TASK INSTRUCTIONS:
The line containing "You are a computer-use agent. Viewport: 800px" marks the start. Return it and every later line of the listing below exactly, ending with the last one.

[EXTRACTED ENTRIES Boundary: Start]

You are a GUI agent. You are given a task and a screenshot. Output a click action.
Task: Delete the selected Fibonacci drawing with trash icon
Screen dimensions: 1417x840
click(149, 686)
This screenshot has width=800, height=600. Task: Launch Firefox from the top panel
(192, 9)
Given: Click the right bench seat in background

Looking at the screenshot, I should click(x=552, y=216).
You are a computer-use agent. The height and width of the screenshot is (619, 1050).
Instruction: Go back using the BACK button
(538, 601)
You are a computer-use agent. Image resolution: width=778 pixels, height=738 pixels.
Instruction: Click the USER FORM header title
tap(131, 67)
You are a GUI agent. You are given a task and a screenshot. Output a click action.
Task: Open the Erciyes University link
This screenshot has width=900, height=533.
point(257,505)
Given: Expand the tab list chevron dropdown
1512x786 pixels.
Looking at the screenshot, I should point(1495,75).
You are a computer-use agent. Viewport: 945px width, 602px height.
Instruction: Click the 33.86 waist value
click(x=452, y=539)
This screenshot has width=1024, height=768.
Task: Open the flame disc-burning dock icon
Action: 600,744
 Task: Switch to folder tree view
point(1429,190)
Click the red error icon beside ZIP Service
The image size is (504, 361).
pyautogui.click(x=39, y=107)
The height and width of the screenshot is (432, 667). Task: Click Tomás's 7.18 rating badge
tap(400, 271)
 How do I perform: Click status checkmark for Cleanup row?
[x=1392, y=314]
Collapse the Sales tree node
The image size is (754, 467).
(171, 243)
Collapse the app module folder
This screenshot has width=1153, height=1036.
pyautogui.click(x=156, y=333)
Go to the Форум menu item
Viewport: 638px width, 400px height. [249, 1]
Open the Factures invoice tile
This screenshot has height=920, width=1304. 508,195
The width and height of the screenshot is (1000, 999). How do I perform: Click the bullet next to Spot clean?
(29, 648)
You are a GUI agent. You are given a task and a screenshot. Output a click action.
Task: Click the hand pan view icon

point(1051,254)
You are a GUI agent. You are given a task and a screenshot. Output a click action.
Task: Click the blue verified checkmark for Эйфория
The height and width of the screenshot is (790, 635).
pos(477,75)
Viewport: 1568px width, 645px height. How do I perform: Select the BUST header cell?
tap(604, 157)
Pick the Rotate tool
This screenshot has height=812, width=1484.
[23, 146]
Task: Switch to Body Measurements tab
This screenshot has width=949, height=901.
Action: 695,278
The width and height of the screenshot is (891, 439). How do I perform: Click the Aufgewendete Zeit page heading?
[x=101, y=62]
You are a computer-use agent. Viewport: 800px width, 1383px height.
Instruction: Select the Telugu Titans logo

[EXTRACTED ENTRIES Boundary: End]

WRITTEN SOLUTION:
You are a computer-use agent. Viewport: 800px width, 1383px height.
Instruction: Select the Telugu Titans logo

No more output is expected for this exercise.